Hoy me desperté, así, como en Barcelona. Con frio y
la manta que se hacía pesada, pesada, porque no me la quería quitar de encima.
No quise desayunar ni cornflakes, ni yogurt (mi desayuno típico de todos los días). Quería
algo dulce. Una magdalena, o una palmera (en buen panameño, un cupcake, o una
oreja). Y, como esas no las tengo a mano (aunque me compre una oreja al mediodía),
me hice un chocolate caliente. Pues, sí. Chocolate caliente. A las 7 de la
mañana. En Panamá.
Me pasa de vez en cuando esto, que me despierto allá. No literalmente (es una verdadera lástima, imagínense que tan
divertido seria el mundo si pudiéramos tele-transportarnos), sino en sentido
figurado. Estoy allá todavía, de mente, sino de cuerpo. En días como estos
intento comerme algo dulce para el desayuno, y me visto con capas y uno de esos
sacos pesados, porque sufriré de frio hasta en mi trabajo. También suelo
escoger algún lugar para almorzar donde tenga que caminar. Cosas que no me
saquen de la rutina.
De la rutina de allá, por supuesto. Del frio y ese
no querer salir de la cama. De vestirse en capas porque en el metro haría calor,
pero afuera, afuera haría frio. Al menos para mis estándares. De las caras
conocidas en el salón de clase, y aquella amiga, que, hasta el día de hoy, con
muchos kilómetros (bueno, no tantos) de por medio, seguirá siendo tu alma
gemela. De unas birras al terminar la clase. De estar sola y no estarlo,
porque, en el fondo, tienes una familia que te hace sentir en casa.

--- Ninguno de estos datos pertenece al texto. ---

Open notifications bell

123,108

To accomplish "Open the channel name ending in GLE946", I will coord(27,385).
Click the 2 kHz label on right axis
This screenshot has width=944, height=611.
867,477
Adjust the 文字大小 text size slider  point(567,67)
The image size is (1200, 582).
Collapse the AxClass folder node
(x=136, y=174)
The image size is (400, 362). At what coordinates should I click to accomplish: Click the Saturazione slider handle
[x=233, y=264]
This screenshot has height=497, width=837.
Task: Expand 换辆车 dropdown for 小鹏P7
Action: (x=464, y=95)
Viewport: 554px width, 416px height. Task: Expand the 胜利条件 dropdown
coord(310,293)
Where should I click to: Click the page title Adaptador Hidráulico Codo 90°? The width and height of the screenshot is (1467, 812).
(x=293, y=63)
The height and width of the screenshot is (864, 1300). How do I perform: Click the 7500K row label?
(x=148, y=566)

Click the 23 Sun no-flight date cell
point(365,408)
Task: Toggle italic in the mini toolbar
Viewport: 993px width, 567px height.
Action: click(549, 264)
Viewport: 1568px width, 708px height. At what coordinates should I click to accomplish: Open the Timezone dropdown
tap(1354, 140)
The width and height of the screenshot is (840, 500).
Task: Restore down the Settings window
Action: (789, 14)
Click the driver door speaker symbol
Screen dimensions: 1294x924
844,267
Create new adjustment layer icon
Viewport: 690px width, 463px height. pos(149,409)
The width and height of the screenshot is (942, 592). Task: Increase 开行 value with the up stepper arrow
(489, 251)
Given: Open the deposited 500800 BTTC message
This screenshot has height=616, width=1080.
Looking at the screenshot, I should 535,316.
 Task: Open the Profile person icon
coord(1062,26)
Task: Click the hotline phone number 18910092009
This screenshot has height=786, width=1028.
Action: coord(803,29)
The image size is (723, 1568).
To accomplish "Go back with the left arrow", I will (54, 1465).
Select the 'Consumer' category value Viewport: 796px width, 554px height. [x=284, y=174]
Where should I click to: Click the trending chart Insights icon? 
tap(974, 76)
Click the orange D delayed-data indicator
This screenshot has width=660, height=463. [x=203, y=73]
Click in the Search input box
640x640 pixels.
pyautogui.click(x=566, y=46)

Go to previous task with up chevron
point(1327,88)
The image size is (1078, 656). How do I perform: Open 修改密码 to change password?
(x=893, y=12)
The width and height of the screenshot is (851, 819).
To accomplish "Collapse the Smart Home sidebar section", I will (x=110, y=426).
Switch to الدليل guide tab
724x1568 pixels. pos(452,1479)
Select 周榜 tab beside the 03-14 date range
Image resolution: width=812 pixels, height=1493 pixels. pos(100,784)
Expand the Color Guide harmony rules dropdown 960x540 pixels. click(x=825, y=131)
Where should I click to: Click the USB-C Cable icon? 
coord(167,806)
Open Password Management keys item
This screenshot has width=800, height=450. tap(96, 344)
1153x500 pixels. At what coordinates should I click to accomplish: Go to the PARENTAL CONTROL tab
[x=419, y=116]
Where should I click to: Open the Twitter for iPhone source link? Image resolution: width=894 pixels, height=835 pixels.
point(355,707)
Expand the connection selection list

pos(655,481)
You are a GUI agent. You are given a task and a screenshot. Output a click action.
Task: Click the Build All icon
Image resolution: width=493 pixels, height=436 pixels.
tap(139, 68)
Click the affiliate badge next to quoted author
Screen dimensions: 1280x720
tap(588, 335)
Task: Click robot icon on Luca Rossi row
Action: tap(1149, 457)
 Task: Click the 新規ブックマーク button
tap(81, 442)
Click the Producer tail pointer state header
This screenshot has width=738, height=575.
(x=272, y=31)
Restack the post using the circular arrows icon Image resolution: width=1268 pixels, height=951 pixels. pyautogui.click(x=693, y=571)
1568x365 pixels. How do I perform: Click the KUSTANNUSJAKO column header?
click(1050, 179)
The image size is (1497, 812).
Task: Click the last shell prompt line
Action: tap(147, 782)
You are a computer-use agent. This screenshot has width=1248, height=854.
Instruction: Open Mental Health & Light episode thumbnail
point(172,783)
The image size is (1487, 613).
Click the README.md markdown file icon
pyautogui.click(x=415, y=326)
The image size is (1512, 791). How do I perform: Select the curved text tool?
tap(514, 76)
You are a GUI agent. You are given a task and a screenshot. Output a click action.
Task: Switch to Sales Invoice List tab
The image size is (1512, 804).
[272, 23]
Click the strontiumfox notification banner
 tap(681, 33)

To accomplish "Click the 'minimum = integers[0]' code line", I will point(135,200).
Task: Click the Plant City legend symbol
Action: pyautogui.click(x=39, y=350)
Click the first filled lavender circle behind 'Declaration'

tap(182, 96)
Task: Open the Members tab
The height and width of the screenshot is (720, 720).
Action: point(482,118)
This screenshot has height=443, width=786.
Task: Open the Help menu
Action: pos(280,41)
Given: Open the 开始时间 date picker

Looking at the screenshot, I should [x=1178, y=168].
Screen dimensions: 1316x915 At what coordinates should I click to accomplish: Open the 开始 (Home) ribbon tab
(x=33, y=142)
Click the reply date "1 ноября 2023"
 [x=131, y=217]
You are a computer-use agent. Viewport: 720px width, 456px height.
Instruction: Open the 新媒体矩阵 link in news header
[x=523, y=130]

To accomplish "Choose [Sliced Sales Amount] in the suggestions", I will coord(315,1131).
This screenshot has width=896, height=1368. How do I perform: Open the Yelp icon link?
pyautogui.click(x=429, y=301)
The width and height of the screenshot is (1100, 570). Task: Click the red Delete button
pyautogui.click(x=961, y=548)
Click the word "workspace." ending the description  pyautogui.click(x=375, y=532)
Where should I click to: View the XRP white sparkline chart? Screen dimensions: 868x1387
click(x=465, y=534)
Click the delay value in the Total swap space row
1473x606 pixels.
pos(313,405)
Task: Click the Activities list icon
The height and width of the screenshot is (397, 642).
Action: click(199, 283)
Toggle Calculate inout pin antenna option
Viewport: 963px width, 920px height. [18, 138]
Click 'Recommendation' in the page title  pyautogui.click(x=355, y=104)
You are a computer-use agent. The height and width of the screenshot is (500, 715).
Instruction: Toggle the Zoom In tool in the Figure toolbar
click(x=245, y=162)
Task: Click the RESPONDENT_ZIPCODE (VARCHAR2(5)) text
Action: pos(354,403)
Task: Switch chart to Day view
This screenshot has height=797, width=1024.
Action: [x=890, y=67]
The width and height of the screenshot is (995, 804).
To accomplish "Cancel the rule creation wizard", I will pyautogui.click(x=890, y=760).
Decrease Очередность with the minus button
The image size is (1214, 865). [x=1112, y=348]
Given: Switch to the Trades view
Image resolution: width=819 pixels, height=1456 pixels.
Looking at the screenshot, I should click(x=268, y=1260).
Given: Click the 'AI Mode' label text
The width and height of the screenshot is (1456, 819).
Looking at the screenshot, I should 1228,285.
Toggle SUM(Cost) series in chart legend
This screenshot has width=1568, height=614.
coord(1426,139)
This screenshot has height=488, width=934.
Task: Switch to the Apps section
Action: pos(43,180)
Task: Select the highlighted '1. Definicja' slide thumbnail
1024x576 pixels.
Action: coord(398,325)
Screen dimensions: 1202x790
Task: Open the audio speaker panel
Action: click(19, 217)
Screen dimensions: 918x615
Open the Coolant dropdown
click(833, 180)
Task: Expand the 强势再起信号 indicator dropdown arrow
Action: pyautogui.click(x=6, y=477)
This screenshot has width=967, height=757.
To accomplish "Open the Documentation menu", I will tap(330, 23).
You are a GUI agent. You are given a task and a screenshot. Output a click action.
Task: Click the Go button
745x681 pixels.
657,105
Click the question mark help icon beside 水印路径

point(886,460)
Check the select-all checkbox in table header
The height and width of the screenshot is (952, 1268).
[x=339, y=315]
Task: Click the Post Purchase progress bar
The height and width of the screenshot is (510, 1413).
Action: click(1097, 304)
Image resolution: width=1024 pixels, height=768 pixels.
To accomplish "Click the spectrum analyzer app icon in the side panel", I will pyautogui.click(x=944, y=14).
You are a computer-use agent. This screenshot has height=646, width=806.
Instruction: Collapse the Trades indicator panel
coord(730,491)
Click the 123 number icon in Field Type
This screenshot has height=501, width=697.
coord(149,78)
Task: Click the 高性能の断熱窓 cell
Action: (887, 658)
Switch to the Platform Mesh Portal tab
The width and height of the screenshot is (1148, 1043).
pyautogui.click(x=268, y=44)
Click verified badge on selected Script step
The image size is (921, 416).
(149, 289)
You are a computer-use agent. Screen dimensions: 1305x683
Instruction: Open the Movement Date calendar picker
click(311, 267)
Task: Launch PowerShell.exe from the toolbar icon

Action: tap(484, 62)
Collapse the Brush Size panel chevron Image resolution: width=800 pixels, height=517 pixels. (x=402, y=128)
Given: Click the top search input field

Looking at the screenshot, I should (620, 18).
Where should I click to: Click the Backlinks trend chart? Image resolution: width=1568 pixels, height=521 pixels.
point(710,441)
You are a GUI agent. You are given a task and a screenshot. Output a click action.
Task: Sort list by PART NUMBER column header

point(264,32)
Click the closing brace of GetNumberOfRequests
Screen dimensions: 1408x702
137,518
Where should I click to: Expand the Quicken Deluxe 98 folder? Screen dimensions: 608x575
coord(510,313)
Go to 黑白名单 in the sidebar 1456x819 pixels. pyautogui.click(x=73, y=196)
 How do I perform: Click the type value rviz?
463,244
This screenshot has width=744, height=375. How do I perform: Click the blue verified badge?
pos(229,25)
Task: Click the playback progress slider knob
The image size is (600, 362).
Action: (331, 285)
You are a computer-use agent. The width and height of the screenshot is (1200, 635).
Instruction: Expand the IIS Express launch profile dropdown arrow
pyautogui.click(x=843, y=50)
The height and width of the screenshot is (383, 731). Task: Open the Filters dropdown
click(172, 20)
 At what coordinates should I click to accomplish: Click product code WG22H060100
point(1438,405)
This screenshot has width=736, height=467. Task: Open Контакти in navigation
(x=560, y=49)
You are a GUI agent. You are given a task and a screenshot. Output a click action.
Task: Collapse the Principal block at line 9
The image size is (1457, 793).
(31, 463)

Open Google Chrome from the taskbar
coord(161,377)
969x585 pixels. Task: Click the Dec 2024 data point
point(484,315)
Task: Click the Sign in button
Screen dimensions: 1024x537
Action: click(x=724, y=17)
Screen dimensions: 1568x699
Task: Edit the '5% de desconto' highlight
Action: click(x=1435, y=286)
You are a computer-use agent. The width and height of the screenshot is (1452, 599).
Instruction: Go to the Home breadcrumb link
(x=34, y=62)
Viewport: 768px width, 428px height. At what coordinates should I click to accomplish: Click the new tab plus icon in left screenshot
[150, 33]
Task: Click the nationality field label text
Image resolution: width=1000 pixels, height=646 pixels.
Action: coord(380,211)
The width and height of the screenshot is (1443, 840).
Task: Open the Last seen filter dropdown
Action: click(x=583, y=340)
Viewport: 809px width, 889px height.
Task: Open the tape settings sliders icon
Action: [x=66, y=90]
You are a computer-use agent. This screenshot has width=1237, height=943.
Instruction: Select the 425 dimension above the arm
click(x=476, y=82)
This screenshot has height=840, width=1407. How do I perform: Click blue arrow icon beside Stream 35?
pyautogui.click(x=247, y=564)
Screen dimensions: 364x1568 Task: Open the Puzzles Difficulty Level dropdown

Y, pues, si hoy estoy mentalmente allá, es quizás porque,
cuando estaba allá, estuve mentalmente por acá, paseando por el Caso Viejo. Así
es la vida de rara. Uno siempre extraña.
Pero, al menos, este tipo de nostalgia se me hace
pasable. Me como mi oreja con gusto. Me tomo el chocolate caliente. La ropa me
queda bien. Y, la gente, esa sigue estando ahí, cerca de mi corazón y de mi
mente, aunque ya no pueda verlos todos los días.